The sight and sound of flocks whirling through the air and heading out to sea in search of food from Bempton Cliffs draws 100,000 visitors a year to its three-mile stretch of coastline between Flamborough Head and Filey.
They throng the clifftop viewing platforms to see the vast colonies of gannets – the largest in mainland Britain – guillemots, razorbills, fulmars and kittiwakes.
And above all, they come to catch sight of the stars of this annual show during the breeding season from April to July – puffins, with their colourful bills, guttural cry and clockwork-toy flight.
Just last week visitors from the Netherlands and America ventured to the cliff tops to enjoy the comical actions of the puffins. They were able to watch the adults return from fishing forays at sea with sand eels hanging from their bright beaks.
In the 50 years since the RSPB establishing this unique nature reserve, it has become both a haven and a vantage point from which the seabirds can be studied and safeguarded.
And as Bempton hits its half-century, the reserve is at the forefront of informing and educating visitors about the threats to both, its sensitivity underlined by being at the heart of an area of special marine protection running from Flamborough Head to Filey, put in place by the Government in recognition of its importance to breeding seabirds.
Speaking to the Yorkshire Post previously, reserve warden David Aitken said: “We get a lot of people who come here who have heard how fantastic it is and it’s easy to inspire them because the spectacle is second to none. There is nowhere like Bempton Cliffs in mainland Britain, in Europe, even the world.
“You can go to other sites in Europe and you never see the sights, or get the sounds and smells you do here.
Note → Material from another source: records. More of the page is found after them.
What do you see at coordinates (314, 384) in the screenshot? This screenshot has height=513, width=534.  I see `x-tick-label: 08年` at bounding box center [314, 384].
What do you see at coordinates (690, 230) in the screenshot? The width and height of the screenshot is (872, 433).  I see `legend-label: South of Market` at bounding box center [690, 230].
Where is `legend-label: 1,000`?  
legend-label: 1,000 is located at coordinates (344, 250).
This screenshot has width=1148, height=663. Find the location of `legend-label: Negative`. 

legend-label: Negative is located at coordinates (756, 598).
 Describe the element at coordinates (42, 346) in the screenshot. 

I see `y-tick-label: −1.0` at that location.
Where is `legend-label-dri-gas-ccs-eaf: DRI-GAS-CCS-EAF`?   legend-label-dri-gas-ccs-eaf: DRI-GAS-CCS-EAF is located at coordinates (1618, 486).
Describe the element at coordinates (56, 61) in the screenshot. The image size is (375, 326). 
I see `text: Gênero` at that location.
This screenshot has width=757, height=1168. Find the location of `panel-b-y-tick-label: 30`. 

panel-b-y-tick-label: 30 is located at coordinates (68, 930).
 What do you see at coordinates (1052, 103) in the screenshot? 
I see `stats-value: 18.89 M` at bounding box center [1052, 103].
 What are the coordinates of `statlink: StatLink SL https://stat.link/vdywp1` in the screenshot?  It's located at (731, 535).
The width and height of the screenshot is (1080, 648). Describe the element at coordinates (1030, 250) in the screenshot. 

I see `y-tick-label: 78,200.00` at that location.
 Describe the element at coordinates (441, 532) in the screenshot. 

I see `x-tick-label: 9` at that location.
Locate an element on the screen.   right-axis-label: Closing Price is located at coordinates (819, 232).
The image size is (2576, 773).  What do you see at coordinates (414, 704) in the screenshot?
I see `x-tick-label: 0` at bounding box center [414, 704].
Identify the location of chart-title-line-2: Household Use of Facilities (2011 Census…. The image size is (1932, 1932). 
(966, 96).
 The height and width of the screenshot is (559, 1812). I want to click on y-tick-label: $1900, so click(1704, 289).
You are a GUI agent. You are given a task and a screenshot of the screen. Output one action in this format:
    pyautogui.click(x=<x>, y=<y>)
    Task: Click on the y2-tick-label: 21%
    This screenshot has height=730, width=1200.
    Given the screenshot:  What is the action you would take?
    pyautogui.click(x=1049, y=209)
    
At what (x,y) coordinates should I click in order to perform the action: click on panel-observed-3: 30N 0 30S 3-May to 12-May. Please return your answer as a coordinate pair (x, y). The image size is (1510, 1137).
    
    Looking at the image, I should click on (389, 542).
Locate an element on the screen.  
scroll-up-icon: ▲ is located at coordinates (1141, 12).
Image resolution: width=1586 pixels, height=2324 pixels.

We need to make sure it stays as special as it is, and that takes a lot of effort.”
Visitor numbers to Bempton have increased dramatically in recent years, and so have school parties, with 1,500 children annually coming to the expanded visitor centre that opened in 2015.
Social media has boosted numbers, with a Facebook and Twitter getting lots of hits from visitors who post pictures and videos of what they have seen.
Mr Aitken has also spoken of the importance of not taking what Bempton Cliffs has to offer for granted and savouring every moment.